Part 3: Grouped Summaries (25 points)

Now you will use group_by() and summarize() to answer questions about continents and countries.

Task 3.1: Calculate the average GDP per capita and average life expectancy for each continent across all years (use the full tidy dataset, not the filtered one).

# Your code here
continent_summary <- gap_tidy |> 
  group_by(continent) |> 
  summarize(
    avg_gdp = mean(gdpPercap, na.rm = TRUE),
    avg_lifeExp = mean(lifeExp, na.rm = TRUE),
    .groups = "drop"
  )

continent_summary
# A tibble: 5 × 3
  continent avg_gdp avg_lifeExp
  <chr>       <dbl>       <dbl>
1 Africa      2194.        48.9
2 Americas    7136.        64.7
3 Asia        7902.        60.1
4 Europe     14469.        71.9
5 Oceania    18622.        74.3

Questions to answer: - Which continent has the highest average GDP per capita? - Which continent has the highest average life expectancy? - Are these the same continent? Why might that be?

Your answer: Looking at the results, Oceania leads in both GDP and life expectancy. This makes sense because higher income levels allow for better living standards and medical care. The data clearly shows that economic prosperity and public health are closely linked.

Task 3.2: Find the 5 countries with the highest average GDP per capita across all years. Show the country name and its average GDP per capita.

# Your code here
top_5_gdp <- gap_tidy |> 
  group_by(country) |> 
  summarize(mean_gdp = mean(gdpPercap, na.rm = TRUE), .groups = "drop") |> 
  arrange(desc(mean_gdp)) |> 
  head(5)

top_5_gdp
# A tibble: 5 × 2
  country       mean_gdp
  <chr>            <dbl>
1 Kuwait          65333.
2 Switzerland     27074.
3 Norway          26747.
4 United States   26261.
5 Canada          22411.

Look at your result: Do any of these countries surprise you? Why might small, wealthy countries appear at the top?

Your answer: I was actually pretty shocked to see Kuwait that far ahead of everyone else. But it makes sense when you think about it; for countries like Kuwait or Norway that have tons of oil and small populations, the numbers just skyrocket when you divide the total income by the number of people. This list basically shows that just because the average income is high, it doesn’t mean every citizen is rich—it’s really just a mathematical outcome.
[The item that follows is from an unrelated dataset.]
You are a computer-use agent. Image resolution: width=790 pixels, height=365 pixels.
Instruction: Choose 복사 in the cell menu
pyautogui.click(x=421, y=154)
Task 3.3: Calculate the correlation between GDP per capita and life expectancy for each continent. Use the full tidy dataset.

# Your code here
cor_by_continent <- gap_tidy |> 
  group_by(continent) |> 
  summarize(
    correlation = cor(gdpPercap, lifeExp, use = "complete.obs"),
    .groups = "drop"
  )

cor_by_continent
# A tibble: 5 × 2
  continent correlation
  <chr>           <dbl>
1 Africa          0.426
2 Americas        0.558
3 Asia            0.382
4 Europe          0.781
5 Oceania         0.956

Questions to answer: - In which continent is the relationship strongest (highest correlation)? - In which continent is it weakest? - What might explain the differences between continents?

Your answer: It’s obvious that Oceania has the highest correlation, while Asia is surprisingly at the bottom. Oceania’s score is basically perfect because Australia and New Zealand are very consistent and wealthy. Asia’s low number probably comes from how diverse the continent is—having both rich and poor nations in the same mix means that more money doesn’t always translate to a longer life at the same rate everywhere. Basically, money helps, but in a complex region like Asia, it’s clearly not the only thing that matters

Part 4: Data Integration (20 points)

Now you will practice joining two separate datasets: one containing only life expectancy, and one containing only GDP per capita.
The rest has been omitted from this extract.